Supplied text
August 13, 2009 By: Phillip Category: Food & drink, Sanitised South Africa, We recommend

It’s as fake as a very fake thing indeed, but that is the perverse charm of the Mama Tembos restaurant – and the whole reason why we point photo-hungry tourists there.

See, not everybody is cut out for a real township tour. And that’s okay, really. Most of us don’t go to Europe and then seek out the poor and dirty neighbourhoods either. Many of us don’t even visit the site of a former Nazi concentration camp, because on some holidays you don’t want to be weighed down with the miseries of the past. You just want Disney World: sanitised, mindless, and ever-so-superficially happy.

Imagine yourself in that seat over there. Now imagine telling your friends and family just how deep inside the township you were.

Imagine yourself in that seat over there. Now imagine telling your friends and family just how deep inside the township you were.

Problem set
1 > Reproduce the part of the Mama Tembos post starting with "It’s as fake" and going on through "and ever-so-superficially happy.".
2 > Carry on writing the Mama Tembos post from the point where it stops.

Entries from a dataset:
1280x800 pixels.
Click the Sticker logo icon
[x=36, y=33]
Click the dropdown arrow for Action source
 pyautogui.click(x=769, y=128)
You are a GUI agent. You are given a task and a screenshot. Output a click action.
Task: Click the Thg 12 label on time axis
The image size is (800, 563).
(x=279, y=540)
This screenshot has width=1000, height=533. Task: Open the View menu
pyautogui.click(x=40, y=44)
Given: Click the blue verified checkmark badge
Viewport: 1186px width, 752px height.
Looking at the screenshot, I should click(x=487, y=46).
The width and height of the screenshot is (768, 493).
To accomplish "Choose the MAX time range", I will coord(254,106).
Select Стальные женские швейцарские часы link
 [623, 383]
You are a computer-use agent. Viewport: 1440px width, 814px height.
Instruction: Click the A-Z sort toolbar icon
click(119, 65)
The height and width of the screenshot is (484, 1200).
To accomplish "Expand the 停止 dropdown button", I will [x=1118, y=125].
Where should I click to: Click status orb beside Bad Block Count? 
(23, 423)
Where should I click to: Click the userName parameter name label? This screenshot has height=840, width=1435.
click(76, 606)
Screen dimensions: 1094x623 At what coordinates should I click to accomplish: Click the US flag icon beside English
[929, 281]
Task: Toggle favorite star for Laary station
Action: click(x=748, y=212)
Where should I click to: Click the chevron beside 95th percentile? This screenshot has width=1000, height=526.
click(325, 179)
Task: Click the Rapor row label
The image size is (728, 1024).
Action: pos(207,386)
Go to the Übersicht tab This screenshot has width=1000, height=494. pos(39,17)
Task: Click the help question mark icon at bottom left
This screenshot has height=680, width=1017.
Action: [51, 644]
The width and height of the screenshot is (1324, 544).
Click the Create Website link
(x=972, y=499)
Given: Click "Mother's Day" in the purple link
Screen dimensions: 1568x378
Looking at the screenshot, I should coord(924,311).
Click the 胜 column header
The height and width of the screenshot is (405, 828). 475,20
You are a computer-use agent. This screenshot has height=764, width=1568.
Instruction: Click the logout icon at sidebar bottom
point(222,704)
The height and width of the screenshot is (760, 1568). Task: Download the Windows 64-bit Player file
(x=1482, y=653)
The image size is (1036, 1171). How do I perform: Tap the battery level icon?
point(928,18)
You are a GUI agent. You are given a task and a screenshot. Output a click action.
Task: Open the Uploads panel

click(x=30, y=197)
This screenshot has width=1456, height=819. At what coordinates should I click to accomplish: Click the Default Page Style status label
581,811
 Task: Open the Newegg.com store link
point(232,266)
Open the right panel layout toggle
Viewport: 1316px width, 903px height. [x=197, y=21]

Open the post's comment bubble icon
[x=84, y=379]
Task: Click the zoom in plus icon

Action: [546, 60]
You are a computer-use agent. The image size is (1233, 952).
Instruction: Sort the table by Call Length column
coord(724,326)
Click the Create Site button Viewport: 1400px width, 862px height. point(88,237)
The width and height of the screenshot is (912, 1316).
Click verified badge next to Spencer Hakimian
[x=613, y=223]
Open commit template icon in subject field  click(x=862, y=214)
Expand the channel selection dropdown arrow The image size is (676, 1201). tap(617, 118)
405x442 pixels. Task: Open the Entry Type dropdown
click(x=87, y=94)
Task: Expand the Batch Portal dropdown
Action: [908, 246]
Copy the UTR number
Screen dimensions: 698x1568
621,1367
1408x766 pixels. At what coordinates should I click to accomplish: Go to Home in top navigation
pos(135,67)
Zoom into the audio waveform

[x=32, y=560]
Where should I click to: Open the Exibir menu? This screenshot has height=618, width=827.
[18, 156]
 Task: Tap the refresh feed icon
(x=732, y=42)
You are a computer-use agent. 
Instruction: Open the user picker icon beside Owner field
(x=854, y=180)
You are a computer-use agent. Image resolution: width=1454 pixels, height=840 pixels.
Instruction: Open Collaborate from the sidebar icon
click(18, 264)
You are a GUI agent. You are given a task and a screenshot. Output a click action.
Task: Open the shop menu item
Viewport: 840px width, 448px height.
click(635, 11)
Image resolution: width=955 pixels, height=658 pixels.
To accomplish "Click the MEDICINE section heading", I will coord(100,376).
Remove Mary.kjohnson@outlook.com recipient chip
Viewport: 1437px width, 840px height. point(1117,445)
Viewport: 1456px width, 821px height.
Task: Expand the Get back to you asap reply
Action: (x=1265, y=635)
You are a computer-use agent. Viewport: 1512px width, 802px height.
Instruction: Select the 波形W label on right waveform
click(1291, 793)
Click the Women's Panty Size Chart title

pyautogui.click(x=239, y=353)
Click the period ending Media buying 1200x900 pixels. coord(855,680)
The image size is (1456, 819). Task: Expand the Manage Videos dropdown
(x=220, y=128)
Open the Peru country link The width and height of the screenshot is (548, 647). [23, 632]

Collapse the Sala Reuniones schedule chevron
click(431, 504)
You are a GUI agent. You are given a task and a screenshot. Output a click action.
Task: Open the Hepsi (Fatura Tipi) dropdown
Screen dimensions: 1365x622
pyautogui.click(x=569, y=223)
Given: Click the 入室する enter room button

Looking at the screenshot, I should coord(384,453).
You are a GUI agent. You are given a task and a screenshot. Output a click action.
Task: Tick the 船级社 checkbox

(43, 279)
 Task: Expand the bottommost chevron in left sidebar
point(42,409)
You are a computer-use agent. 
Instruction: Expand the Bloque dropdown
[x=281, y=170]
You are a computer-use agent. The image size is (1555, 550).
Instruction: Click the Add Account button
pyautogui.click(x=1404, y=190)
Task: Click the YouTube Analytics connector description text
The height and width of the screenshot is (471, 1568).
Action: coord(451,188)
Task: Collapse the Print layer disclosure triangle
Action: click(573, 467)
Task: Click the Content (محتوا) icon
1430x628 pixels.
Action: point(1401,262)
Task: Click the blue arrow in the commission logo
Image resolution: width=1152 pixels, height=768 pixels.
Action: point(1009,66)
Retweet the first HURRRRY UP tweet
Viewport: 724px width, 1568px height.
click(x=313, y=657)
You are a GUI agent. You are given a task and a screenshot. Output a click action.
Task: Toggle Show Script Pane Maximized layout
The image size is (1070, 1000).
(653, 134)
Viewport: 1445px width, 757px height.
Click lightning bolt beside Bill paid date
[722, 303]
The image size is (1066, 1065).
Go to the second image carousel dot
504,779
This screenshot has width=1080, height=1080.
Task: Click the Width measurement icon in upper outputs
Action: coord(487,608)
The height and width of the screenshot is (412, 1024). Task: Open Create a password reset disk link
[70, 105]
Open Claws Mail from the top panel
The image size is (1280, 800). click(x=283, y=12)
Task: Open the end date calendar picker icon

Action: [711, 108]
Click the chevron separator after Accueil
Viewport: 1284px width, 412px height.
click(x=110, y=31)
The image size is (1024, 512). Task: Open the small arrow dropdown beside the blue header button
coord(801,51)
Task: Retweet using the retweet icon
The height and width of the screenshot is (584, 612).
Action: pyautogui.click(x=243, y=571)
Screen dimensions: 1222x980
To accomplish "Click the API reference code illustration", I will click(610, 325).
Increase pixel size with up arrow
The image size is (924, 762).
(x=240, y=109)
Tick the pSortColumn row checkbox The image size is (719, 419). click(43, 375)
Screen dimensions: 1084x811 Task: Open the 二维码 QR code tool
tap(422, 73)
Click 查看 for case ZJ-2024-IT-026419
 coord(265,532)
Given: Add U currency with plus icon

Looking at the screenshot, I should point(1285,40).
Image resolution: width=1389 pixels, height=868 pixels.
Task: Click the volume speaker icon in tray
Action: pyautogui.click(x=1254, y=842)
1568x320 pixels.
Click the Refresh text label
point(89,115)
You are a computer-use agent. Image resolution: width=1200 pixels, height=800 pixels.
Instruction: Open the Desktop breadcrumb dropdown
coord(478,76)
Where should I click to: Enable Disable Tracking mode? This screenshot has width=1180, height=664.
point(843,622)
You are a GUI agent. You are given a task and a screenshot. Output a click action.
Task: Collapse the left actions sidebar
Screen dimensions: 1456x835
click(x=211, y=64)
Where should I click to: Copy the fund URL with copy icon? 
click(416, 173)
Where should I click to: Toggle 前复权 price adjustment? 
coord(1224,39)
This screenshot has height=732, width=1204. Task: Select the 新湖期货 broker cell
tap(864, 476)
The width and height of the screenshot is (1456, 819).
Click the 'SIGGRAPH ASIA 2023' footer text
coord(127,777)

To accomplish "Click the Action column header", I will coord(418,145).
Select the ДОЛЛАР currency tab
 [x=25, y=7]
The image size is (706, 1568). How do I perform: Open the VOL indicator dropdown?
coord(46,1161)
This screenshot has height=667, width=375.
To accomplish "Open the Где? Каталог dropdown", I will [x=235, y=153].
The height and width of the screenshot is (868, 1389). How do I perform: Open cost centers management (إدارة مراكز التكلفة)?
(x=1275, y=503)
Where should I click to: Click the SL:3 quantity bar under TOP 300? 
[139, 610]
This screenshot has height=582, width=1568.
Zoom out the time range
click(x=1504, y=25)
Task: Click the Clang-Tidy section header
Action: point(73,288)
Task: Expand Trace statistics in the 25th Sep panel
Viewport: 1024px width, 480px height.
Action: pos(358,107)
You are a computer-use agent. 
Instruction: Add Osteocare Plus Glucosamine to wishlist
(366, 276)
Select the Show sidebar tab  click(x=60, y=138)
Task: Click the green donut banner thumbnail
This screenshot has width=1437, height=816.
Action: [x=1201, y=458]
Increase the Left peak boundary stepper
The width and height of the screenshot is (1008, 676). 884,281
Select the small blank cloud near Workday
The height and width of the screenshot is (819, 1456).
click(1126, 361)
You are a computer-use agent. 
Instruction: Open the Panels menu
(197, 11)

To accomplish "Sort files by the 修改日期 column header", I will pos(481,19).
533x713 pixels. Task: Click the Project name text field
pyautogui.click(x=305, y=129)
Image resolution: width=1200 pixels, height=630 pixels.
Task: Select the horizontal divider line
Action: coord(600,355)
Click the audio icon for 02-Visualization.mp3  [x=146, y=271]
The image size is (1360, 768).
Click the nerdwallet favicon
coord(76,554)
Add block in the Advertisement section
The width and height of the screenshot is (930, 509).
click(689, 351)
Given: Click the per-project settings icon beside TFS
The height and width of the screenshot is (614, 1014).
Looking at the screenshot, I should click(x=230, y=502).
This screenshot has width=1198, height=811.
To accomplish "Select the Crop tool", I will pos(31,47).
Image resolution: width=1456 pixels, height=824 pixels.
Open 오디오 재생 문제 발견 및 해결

Replies
1 >
It’s as fake as a very fake thing indeed, but that is the perverse charm of the Mama Tembos restaurant – and the whole reason why we point photo-hungry tourists there.

See, not everybody is cut out for a real township tour. And that’s okay, really. Most of us don’t go to Europe and then seek out the poor and dirty neighbourhoods either. Many of us don’t even visit the site of a former Nazi concentration camp, because on some holidays you don’t want to be weighed down with the miseries of the past. You just want Disney World: sanitised, mindless, and ever-so-superficially happy.

2 >
That just about sums up Mama Tembos. It’s right in the heart of Linden, an upper middle-class suburb where the cars are shiny and the gardens filled with trees. It’s actually right across the road from a small television production facility. But it pretends really hard to be straight from the township, at least in terms of decor.

The decor is, of course, fake. So is the the menu, which features items with names that reference popular soccer teams and not-so-popular politicians, except the average township tavern has never heard of prawns (and doesn’t sell a lot of premium steak either).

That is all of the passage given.